+++ Supplied passage +++

Of course Christmas can be a beautiful holiday, filled with wonder and love and meaning. It also is, inevitably and by far, the most loaded holiday of the year, the one most freighted with personal, theological, and political questions that clamor to be dealt with.
For some, our personal Christmas histories are the most difficult to contend with – perhaps you did not grow up in a healthy family environment, so the holiday held disappointment or possibly even worse for you. Others don’t have any family Christmas history at all. That’s me, I barely have a Christmas history – as you all probably know I grew up Jewish. The only Christmas tradition our family had was for my (late) parents, my brother and I to climb into the car each year to drive around Bergen County and look at the often beautiful but sometimes frighteningly exorbitant Christmas decorations on some houses. This was at my mother’s insistence – she loved the color, music and fun of the season; my father on the other hand could not stop crabbing about having to drive us around to do this every year.
For others, theological issues rise up every year at this time. For some, entering into Christmas is an admission that something seemingly impossible actually happened: the birth of the baby Jesus, which to some is a childish myth, unworthy of a modern, “enlightened” person’s attention or belief. For others, traditions like the virgin birth are too much to countenance. So there are many, including our founding fathers two-hundred some odd years ago and Jehovah’s witnesses today, who do not celebrate Christmas at all.
Then, there’s the politics of Christmas. Unfortunately, Christmas was one of the earliest battlefields in our current culture wars. What used to seem like petty silliness – aggrieved people who call themselves Christians claiming persecution when somebody wishes them “Happy Holidays” instead of “Merry Christmas” – has now exploded into a dangerous campaign to marginalize those who do not celebrate Christmas. This is part of the larger fight over whether we are a theocracy or a democracy, and it can result in violence, particularly against Muslims and Jews. Unfortunately, for this purpose, Christmas has been weaponized by some branches of Christianity.
All of this can lead us to throw up their hands and give up any effort to truly celebrate Christmas in any way beyond the superficial. So we grit out teeth and perform our cultural and familial duty for the season, and exhale with relief when it’s finally over. It doesn’t need to be that way – we can not only face Christmas in all of its complexity, but also enter into the wonder, the mystery, the joy of Jesus’ birth. Truly celebrating the nativity of Jesus does take effort – but it’s a different kind of effort than the sort we are accustomed to exerting this season.
We start by consciously realizing that entering into Christmas is NOT entering into a fantasyland where you have to suspend your powers of thought or deny reality. To the contrary, Christmas is the core of reality, it is the very evidence that you will find in your own spirit that God is real, and loves us with a love that we can barely comprehend.
So, let’s gin up some courage and face the challenges of Christmas. We start with the truth of Christmas. Was Jesus born on December 25? Was he born of a virgin? Was he born in Bethlehem? Don’t report me to the bishop, but we haven’t the slightest proof of any of that, and in my humble opinion, none of it truly matters. What matters is that of Jesus absolutely was born into our world. That is what is true; the rest is details. How do we know that it is true? Not from the facts, which we don’t know – but from a different way to understand truth – the way we understand truth from art, from literature, from music, from parables in the Bible, all of which do not contain sheer data but which are true none the less.

+++ Data for this task +++

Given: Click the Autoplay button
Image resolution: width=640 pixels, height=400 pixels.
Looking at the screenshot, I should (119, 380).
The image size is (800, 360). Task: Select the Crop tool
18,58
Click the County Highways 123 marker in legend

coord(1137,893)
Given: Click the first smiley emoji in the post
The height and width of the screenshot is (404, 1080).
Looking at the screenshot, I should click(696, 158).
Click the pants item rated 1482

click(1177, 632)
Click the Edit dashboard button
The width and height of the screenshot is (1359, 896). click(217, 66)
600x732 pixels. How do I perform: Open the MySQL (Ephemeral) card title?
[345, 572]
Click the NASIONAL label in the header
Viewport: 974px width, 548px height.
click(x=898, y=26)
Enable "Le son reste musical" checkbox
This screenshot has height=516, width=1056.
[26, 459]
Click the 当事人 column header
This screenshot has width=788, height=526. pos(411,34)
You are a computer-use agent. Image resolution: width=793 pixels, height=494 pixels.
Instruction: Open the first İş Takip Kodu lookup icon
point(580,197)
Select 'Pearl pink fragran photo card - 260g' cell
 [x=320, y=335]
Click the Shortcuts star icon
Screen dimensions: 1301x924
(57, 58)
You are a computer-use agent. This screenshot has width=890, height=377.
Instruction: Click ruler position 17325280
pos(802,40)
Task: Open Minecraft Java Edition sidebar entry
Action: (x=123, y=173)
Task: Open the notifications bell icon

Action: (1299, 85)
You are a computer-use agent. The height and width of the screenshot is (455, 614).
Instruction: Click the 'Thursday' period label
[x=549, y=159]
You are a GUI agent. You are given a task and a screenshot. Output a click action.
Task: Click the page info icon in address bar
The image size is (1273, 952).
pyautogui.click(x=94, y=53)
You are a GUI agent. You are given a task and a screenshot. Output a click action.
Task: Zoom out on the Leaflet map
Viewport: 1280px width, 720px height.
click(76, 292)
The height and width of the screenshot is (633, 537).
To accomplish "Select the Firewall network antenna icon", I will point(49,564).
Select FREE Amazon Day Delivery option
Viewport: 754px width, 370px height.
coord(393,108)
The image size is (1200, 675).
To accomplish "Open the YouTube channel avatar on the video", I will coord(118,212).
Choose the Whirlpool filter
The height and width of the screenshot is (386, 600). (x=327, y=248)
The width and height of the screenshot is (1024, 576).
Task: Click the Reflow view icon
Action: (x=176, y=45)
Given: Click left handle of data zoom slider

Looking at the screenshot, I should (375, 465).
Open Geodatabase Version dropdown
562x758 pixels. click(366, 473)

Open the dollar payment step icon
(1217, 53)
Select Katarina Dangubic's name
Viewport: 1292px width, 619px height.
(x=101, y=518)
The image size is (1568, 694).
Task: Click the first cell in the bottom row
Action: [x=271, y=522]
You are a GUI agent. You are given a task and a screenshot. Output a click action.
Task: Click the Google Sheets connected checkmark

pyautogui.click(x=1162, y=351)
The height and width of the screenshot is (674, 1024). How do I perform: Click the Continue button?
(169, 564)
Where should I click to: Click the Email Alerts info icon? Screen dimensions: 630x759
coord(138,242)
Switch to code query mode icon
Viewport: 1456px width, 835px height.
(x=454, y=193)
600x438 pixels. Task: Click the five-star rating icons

+++

[Goals]
A) Find every line of the listing that contains the string "card", matching case exactly, and copy each of those lines.
B) Resume the passage about Christmas, starting right after its final sentence.

[Exercise responses]
A)
600x732 pixels. How do I perform: Open the MySQL (Ephemeral) card title?
Select 'Pearl pink fragran photo card - 260g' cell

B)
Let me give you an example from my own life of what I mean by this kind of truth. This story may sound like it has nothing to do with Christmas, but I hope it illustrates the point. Years ago I took a ferry across the English Channel from Dover, England to Calais, France. It was misty, gray and raw when we pushed off from the white cliffs of Dover (typical British weather), so we all huddled inside for most of the ride until we arrived in France, when the sun came out so I went out on deck.
When I reached the rail and looked up at the cliffs of the port of Calais, I nearly fell off of the ferry. Instantly, I felt like I had stepped into a Manet painting – the blocks of color – amber, burnt orange and red of the cliffs, the deep juicy green of the trees, the blue-purple of the sky, even the shimmering almost violet color of the air – exactly what Manet captured in oil and canvas. Now from the point of view of factual accuracy, there are probably thousands of ordinary tourist selfies of the cliffs of Calais that are far more accurate than any painting. But while those photos may be accurate, Manet’s paintings are true – expressing what it is like to experience in your very being what it is like to be there, to know on a different level beyond fact what to be present in that environment is truly like.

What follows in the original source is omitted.